TASK TO CARRY OUT ->
For this exercise, please find the lines in the entries that include the word "beside" and copy them.

*-*-*

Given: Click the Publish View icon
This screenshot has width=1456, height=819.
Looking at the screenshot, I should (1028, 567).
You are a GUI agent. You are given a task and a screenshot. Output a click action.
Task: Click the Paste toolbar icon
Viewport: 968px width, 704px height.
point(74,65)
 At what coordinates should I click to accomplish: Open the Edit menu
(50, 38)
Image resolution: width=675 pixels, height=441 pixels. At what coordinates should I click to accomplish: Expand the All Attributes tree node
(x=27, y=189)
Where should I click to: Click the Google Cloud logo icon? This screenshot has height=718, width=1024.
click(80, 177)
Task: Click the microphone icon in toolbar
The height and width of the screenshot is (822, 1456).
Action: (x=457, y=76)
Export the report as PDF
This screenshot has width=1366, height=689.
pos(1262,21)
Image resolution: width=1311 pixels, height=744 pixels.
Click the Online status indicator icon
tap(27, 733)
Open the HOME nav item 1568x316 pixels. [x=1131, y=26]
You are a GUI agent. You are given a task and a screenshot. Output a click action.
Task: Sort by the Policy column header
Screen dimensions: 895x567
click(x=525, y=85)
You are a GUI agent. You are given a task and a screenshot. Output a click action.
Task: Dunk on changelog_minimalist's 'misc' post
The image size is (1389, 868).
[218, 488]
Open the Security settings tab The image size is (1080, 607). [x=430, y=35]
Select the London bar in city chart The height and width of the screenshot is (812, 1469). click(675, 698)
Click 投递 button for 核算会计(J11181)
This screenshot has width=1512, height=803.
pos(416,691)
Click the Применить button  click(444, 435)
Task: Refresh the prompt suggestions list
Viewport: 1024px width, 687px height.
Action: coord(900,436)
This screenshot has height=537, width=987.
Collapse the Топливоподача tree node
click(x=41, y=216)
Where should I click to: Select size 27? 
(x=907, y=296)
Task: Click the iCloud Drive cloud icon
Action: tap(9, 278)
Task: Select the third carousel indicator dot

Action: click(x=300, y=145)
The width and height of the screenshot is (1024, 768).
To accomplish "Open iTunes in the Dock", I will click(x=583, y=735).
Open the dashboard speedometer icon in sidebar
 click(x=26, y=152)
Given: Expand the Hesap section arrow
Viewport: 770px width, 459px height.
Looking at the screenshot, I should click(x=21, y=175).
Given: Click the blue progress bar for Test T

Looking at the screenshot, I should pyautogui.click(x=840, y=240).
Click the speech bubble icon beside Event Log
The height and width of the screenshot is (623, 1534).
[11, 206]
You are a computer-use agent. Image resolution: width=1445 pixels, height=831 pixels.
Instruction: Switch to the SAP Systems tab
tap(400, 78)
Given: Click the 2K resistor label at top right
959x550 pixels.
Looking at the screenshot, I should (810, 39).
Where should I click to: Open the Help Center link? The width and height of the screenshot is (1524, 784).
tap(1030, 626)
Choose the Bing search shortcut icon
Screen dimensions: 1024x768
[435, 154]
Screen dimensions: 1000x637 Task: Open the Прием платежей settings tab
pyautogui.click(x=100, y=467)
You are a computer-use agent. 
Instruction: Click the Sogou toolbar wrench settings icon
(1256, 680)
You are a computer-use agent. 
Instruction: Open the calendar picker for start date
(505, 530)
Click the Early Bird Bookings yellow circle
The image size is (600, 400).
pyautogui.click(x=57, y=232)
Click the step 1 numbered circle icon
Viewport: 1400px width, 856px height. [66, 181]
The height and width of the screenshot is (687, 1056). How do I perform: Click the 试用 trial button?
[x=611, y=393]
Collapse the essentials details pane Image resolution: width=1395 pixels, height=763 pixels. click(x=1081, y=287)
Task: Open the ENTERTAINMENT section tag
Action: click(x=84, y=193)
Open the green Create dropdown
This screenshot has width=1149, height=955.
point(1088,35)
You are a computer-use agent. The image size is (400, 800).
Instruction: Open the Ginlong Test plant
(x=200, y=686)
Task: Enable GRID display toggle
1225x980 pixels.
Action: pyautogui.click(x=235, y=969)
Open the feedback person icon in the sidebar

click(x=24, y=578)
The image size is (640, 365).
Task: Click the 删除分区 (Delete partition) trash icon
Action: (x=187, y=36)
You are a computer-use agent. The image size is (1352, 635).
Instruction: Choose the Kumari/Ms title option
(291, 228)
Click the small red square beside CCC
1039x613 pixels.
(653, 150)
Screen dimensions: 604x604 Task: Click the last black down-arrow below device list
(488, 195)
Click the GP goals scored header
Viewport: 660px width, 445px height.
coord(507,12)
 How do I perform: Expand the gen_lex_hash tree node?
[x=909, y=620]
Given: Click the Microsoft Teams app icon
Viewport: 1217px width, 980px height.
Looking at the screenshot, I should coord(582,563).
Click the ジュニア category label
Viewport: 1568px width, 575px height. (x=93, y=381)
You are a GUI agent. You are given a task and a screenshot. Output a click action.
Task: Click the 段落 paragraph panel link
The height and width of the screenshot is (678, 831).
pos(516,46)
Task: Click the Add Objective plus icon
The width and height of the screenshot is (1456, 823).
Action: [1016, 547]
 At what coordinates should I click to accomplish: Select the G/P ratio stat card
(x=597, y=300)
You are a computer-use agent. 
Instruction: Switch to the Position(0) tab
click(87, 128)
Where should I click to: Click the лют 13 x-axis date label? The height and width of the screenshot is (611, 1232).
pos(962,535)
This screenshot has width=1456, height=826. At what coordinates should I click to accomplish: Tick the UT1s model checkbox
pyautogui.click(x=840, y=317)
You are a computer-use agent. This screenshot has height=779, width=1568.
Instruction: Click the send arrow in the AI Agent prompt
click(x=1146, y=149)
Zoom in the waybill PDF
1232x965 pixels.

*-*-*

EXERCISE OUTPUT ->
Click the speech bubble icon beside Event Log
Click the small red square beside CCC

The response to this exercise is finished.